Backbone for yolact++ - Githubissues

Rm1n90 commented 4 years ago

Hey @dbolya, Great work! I would like to implement a new backbone for yolact++. I have looked at your ResNetBackbone (some issues too) to have an idea about how to implement a new backbone. I have some questions regarding implementing Backbone for yolact++. I would be appreciated if you can answer me.

Is it necessary to use DCN to implement a backbone for yolact++ or I can implement a backbone without DCN and just use the yolact++ base config file?
Could you provide more details about init_backbone and transform_key (when I implement the new backbone model, how should I implement init_backbone for it?

Thanks!

dbolya commented 4 years ago

Your new backbone doesn't need DCN, just remember to change the backbone in the yolact++ config.
init_backbone takes in the image-net pretrained weights file and loads it into the backbone. If you're training from scratch [though I don't recommend it], you can just leave the function blank.

To write this function, print out the keys for your backbone implementation:

for k in self.state_dict():
    print(k)

and crossreference that with your pretrained weight file:

state_dict = torch.load(path)
for k in state_dict:
    print(k)

If the two lists of keys match perfectly, you don't need to worry about anything and you can just call self.load_state_dict(state_dict) normally.

If there's some difference in keys, you need to have your loaded state_dict match the keys in self.state_dict(), so that's what transform_keys and the other init_backbone functions are doing.
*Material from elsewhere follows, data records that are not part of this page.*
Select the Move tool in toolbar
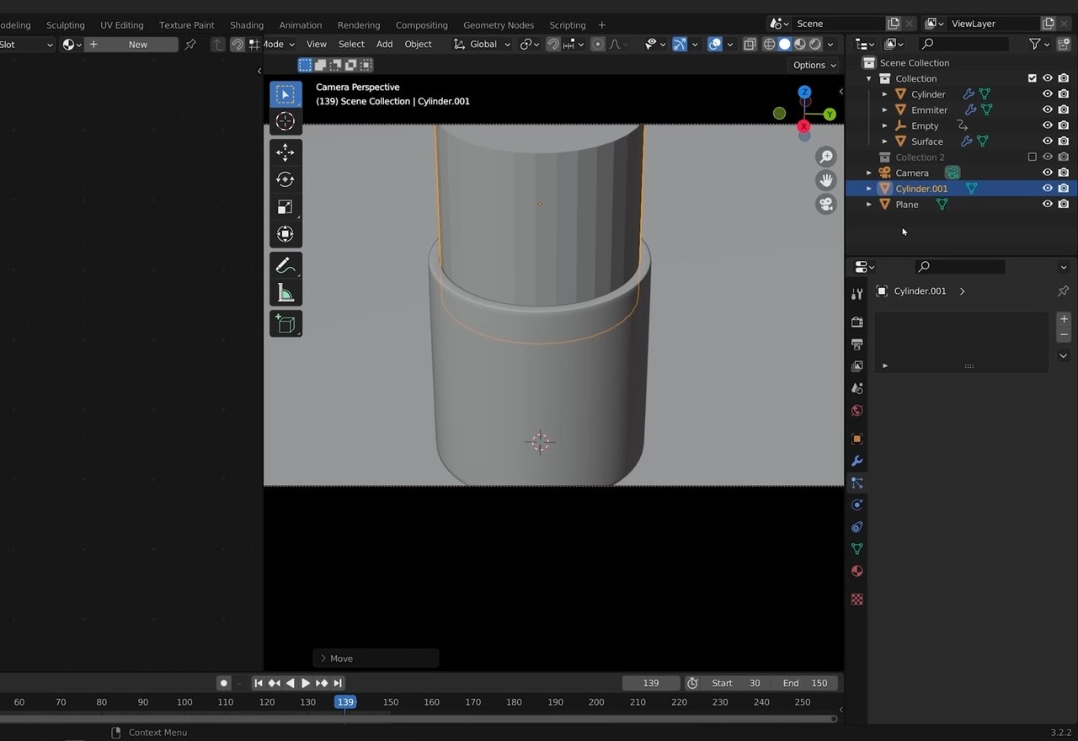This screenshot has width=1078, height=741. (286, 152)
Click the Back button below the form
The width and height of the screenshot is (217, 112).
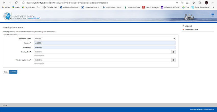(x=6, y=72)
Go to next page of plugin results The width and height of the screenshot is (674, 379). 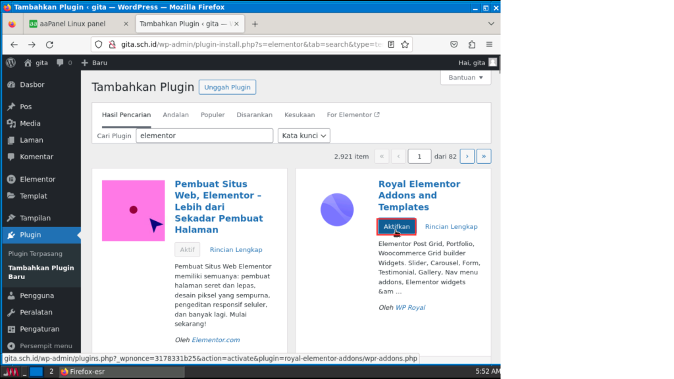[x=467, y=156]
So just make sure they match and you're good.

Auth0rM0rgan commented 4 years ago

@dbolya and @Rm1n90, Sorry for jumping between your conversation! I'm implementing a new backbone for yolact++ too and have some questions about hyperparameters that need to be tuned for a new backbone. what should be the values for these ones in the new backbone to get the best performance (selected_layers, pred_scales, pred_aspect_ratios) and would you please explain the intuition behind? Also, is there any other values need to be set for a new backbone?

Thanks a lot!

dbolya commented 4 years ago

@Auth0rM0rgan The most important parameter would be selected_layers. The rest, you should probably keep the same (unless you want to tune these yourself).

selected_layers determines which backbone layers we should add prediction heads to. The indices of this is determined by what you output during the forward pass. So for instance if your forward pass looks like:

def forward(x):
    a = self.conv1(x)
    b = self.conv2(a)
    c = self.conv3(b)
    return (a, b, c)

A selected_layers of [1, 2] would add prediction heads to b and c in the forward function.
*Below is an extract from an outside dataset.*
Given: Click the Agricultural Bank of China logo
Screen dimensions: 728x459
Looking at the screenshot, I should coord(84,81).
When not using FPN (i.e., SSD mode) and you specify a index larger than 2 in this case, the backbone will add more layers to compensate using the add_layer function. If you're using FPN, which I assume you are then you can just ignore this function.

Then the way you add extra layers with FPN is instead of directly selecting them, you set the fpn.num_downsample parameter to the number of layers you want to add.
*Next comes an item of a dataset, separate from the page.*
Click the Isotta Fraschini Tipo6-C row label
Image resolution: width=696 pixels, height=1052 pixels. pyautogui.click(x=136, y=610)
As for what parameters you should use, both YOLACT and YOLACT++ use 5 prediction heads, so if you don't want to do any extra tuning you should select 5 layers. Both versions select 3 backbone layers and add 2 downsample layers. If you want to be similar to that, you can just select the last 3 "blocks" of your backbone (if there's any stride 2 convolution, output the activations right before that stride), and add 2 FPN layers like in the current configs.

Alternatively (and preferably), you can try to match the scales of the layers with the layers of Resnet. For reference, the layers we select have resolutions for images of size 550x550 of:

conv3 (P3): 1/  8 the image size (69x69)
conv4 (P4): 1/ 16 the image size (35x35)
conv5 (P5): 1/ 32 the image size (18x18)
  .   (P6): 1/ 64 the image size ( 9x 9)
  .   (P7): 1/128 the image size ( 5x 5)

Just match your selected layers with those dimensions and if you need extra layers like with P6 and P7, add them with fpn.num_downsample.

Also by default, we also put protonet on the first of these selected layers (in this case the 69x69 P3), but you can change that too with mask_proto_src.

As an aside, I was about to say you can look at the documentation in config.py for the rest of the parameters, but it looks like I forgot to write documentation for backbone parameters...

Auth0rM0rgan commented 4 years ago

@dbolya Thanks for all the information!

ahkarami commented 4 years ago

Dear @dbolya, would you please add the MobileNet backbone to the pre-trained models?

dbolya commented 4 years ago

@ahkarami It's a good thing to have, so I'll add it to my TODO list (along with efficientnet).

Auth0rM0rgan commented 4 years ago

@dbolya, Would you please add the Vovnet and Vovnet2 backbone? It seems these backbones are better than MobileNet, EffecientNet or even ResNet.